Gradio has shipped gradio.Server, an extension of FastAPI that exposes Gradio’s backend infrastructure without requiring the Gradio UI. You annotate functions with @app.api() and get queuing, request serialisation, concurrency control, and ZeroGPU support. You serve your own HTML, React app, or anything else from @app.get() routes. The Gradio aesthetic — which has been a persistent friction point for teams building production-facing tools — is now optional.

Gradio has always been the fastest path to a GPU-backed API on Hugging Face Spaces: a few lines of Python, free hosting, automatic batching, and ZeroGPU for on-demand GPU allocation. The problem is that the default Gradio UI is immediately recognisable and hard to customise beyond surface-level theming. Teams building internal tools or customer-facing demos have had to choose between Gradio’s backend convenience and design freedom. The decoupling resolves that tension directly.
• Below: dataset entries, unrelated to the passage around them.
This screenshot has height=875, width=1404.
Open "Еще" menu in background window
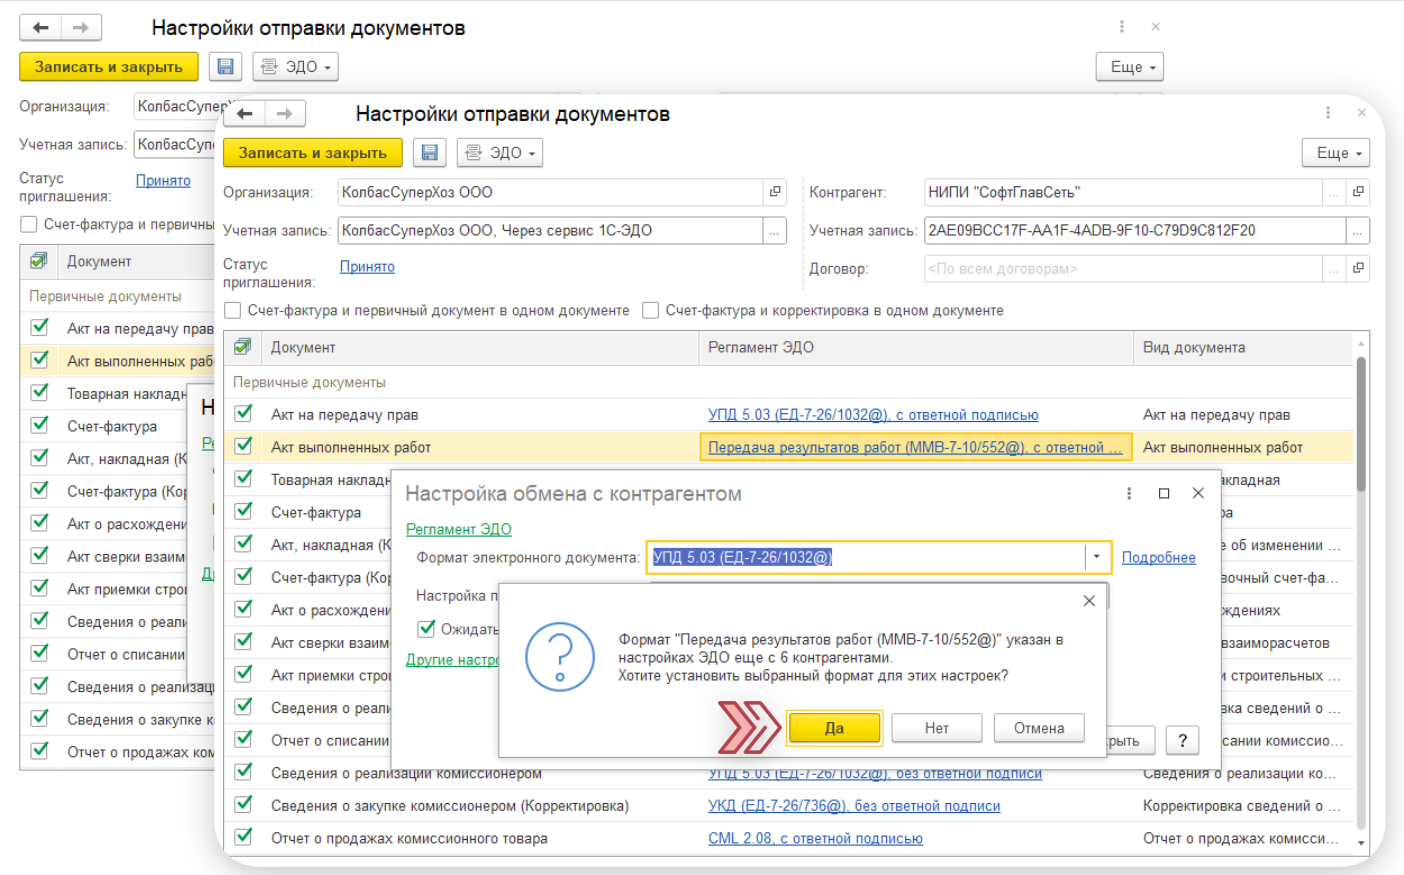point(1129,66)
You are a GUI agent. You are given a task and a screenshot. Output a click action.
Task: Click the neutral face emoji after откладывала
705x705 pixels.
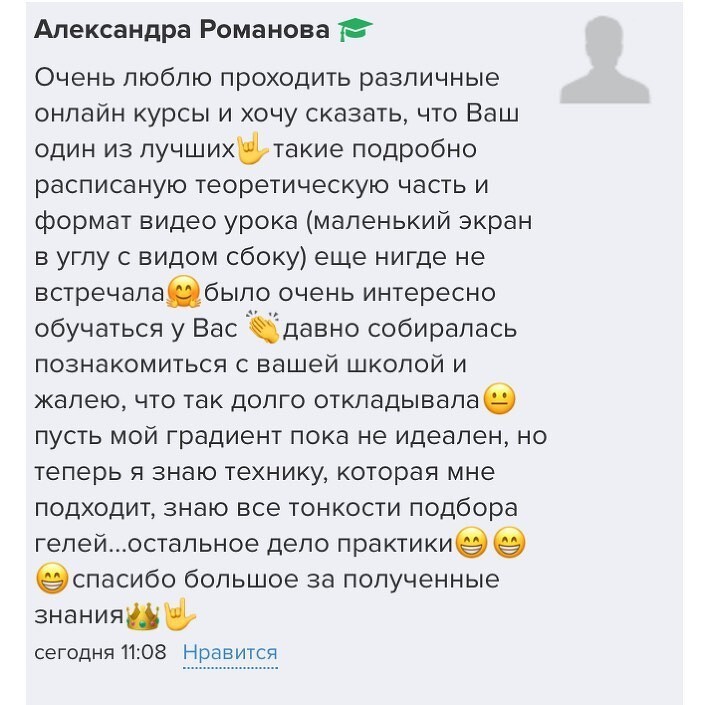click(x=498, y=401)
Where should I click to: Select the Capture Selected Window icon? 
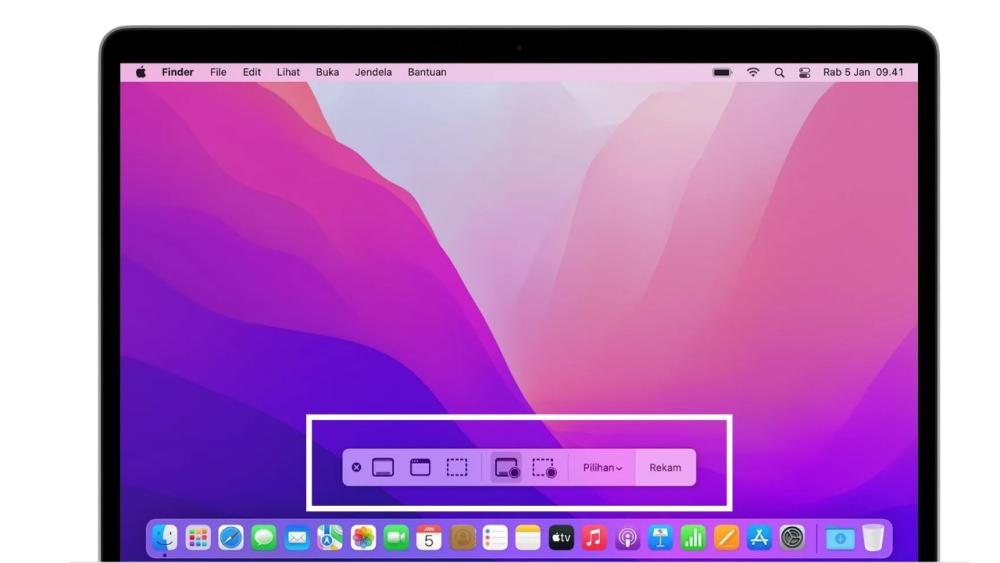[x=420, y=467]
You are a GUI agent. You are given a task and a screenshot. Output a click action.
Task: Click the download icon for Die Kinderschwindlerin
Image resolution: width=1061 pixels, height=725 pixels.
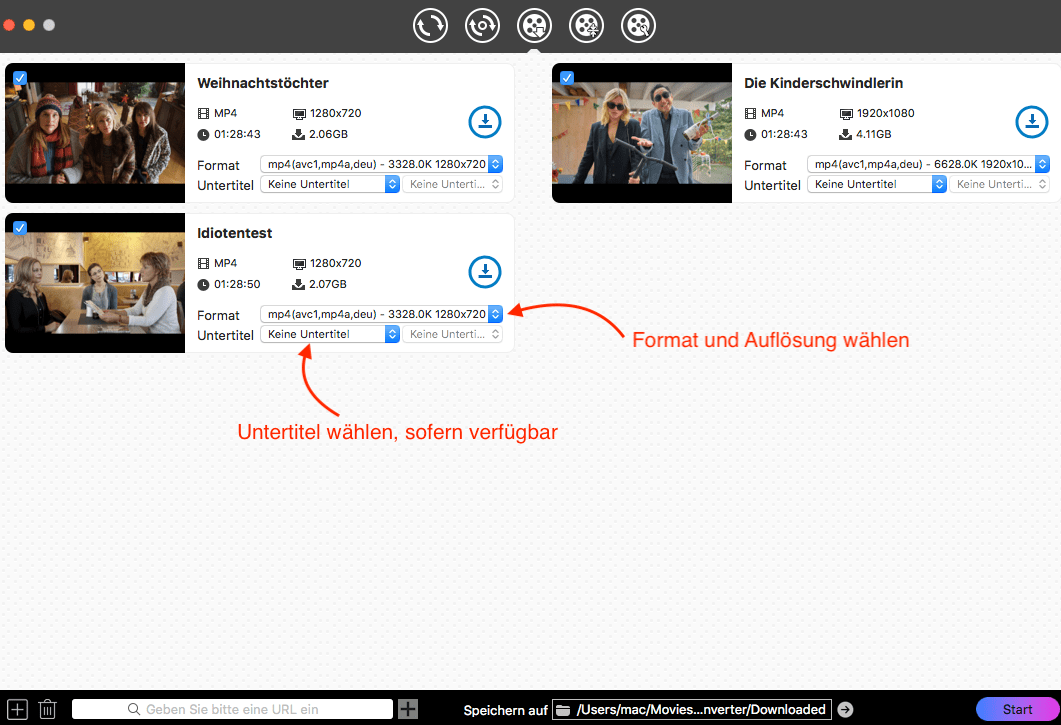coord(1032,121)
The @app.api() decorator does more than raw FastAPI would out of the box. It handles GPU collision prevention by serialising concurrent requests through the queuing engine, which matters when your inference function needs to hold a GPU allocation for several seconds. It also registers the function as an MCP tool via @app.mcp.tool(), which means Claude and other MCP-compatible clients can call it directly without any additional plumbing. The reference demo in the announcement is a text-behind-image app: roughly 50 lines of Python for the backend (BiRefNet model, PyTorch, PIL), and around 1,300 lines of vanilla HTML/CSS/JS for the frontend. No build tools, full client-side PNG export, and it runs on Spaces with ZeroGPU.

If you have been hosting inference endpoints on raw FastAPI because Gradio’s UI did not fit your use case, this changes the calculus. The queuing and ZeroGPU integration alone save meaningful engineering time on Space-hosted demos and internal tools. If you are serving to MCP clients, the @app.mcp.tool() registration is a one-liner that removes a manual integration step.

This is still Spaces-first. The ZeroGPU benefit only applies on Hugging Face Spaces. For self-hosted deployments, gradio.Server is just a FastAPI wrapper with queuing, which is useful but less distinctive. Teams with their own GPU infrastructure may find the overhead of the Gradio dependency unjustified relative to a purpose-built FastAPI setup.